_WORK INSTRUCTIONS_: Return, word for word, the lines of the listing below from the one with "This screenshot has height=720, width=1280." through the one with "Open search with the magnifier icon", and no other lines.

_MATERIAL FOR THE TASK_:
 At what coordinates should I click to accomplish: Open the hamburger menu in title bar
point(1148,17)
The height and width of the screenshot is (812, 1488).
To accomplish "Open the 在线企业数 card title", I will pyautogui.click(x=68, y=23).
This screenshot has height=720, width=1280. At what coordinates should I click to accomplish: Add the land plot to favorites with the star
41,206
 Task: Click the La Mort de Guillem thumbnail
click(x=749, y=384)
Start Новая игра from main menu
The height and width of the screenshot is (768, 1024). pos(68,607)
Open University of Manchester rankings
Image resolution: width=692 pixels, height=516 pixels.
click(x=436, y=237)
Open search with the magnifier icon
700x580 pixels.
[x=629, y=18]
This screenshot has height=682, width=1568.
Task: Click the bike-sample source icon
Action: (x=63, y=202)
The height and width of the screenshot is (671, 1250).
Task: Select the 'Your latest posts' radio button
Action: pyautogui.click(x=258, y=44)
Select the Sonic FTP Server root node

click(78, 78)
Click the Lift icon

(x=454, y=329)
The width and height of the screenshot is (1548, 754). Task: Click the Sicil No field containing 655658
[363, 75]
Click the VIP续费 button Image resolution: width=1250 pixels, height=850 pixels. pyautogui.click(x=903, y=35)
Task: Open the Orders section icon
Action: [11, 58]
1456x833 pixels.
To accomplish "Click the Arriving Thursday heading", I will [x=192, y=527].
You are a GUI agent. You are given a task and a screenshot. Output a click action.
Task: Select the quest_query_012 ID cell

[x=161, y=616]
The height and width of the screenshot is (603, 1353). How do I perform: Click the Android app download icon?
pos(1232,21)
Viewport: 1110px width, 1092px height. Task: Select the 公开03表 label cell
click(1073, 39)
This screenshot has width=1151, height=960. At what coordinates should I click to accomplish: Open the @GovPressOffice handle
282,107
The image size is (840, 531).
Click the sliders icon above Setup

_WRITTEN ANSWER_:
This screenshot has height=720, width=1280. At what coordinates should I click to accomplish: Add the land plot to favorites with the star
41,206
 Task: Click the La Mort de Guillem thumbnail
click(x=749, y=384)
Start Новая игра from main menu
The height and width of the screenshot is (768, 1024). pos(68,607)
Open University of Manchester rankings
Image resolution: width=692 pixels, height=516 pixels.
click(x=436, y=237)
Open search with the magnifier icon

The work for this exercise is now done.